LISTED RECORDS section start
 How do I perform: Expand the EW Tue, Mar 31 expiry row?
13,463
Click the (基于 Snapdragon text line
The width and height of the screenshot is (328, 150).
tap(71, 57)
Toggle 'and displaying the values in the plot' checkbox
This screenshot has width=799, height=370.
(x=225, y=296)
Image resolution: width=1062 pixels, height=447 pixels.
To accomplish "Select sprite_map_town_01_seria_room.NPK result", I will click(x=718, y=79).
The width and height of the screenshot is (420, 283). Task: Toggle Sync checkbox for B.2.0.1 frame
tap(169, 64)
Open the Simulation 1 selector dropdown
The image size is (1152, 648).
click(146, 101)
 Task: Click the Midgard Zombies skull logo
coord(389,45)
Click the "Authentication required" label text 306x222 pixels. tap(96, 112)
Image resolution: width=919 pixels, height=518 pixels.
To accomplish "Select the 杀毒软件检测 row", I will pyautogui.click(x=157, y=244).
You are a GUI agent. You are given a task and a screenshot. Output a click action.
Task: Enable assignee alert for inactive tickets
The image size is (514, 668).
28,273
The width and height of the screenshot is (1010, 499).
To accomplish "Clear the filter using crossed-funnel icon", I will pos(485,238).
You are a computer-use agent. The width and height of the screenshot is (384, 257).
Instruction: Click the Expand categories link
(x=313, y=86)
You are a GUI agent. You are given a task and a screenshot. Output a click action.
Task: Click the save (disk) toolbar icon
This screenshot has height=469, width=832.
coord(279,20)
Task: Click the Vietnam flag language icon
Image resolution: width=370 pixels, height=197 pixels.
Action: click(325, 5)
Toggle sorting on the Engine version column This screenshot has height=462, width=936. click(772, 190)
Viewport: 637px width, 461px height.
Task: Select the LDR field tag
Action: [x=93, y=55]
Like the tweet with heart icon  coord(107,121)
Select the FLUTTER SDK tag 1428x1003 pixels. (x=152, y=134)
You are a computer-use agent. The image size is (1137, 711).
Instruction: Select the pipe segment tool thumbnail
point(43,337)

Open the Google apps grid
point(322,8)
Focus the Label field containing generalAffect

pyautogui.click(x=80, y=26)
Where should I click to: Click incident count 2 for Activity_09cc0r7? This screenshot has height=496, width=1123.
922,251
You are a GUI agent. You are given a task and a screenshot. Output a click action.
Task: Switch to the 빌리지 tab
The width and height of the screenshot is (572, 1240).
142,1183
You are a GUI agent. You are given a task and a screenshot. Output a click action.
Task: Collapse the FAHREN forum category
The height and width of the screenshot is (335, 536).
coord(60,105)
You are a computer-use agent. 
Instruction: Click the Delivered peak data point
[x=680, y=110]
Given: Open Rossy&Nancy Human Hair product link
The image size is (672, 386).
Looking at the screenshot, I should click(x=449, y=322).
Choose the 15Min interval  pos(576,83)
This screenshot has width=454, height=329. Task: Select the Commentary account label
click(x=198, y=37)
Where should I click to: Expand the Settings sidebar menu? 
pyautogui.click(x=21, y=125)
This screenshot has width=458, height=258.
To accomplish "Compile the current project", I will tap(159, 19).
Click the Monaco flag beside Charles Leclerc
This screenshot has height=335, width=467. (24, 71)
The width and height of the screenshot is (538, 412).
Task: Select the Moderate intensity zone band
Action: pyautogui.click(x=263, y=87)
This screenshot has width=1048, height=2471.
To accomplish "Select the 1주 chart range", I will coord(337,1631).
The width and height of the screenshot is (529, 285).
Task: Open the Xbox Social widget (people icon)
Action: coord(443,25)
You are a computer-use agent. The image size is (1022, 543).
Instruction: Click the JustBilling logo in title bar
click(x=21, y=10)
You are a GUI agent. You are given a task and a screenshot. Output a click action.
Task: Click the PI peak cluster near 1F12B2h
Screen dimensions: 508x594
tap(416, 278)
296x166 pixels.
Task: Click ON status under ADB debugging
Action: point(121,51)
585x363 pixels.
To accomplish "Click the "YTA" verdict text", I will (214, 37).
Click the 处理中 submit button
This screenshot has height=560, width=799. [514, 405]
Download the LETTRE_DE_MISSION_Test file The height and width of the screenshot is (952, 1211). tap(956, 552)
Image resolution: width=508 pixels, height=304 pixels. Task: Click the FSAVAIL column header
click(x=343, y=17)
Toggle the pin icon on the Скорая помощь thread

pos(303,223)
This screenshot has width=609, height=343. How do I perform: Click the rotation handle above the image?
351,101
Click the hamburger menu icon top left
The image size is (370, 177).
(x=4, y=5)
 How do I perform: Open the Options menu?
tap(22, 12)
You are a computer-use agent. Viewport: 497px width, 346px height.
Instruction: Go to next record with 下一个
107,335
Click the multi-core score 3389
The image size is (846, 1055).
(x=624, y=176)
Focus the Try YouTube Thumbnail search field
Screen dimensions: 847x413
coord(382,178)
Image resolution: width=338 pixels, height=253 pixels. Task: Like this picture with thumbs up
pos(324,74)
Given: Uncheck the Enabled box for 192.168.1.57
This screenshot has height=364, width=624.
LISTED RECORDS section end
■ **TASK TO COMPLETE**
Look through the data above. Copy every line with the string "text" in it.

■ **ANSWER BOX**
Click the (基于 Snapdragon text line
Click the "Authentication required" label text 306x222 pixels. tap(96, 112)
To accomplish "Click the "YTA" verdict text", I will (214, 37).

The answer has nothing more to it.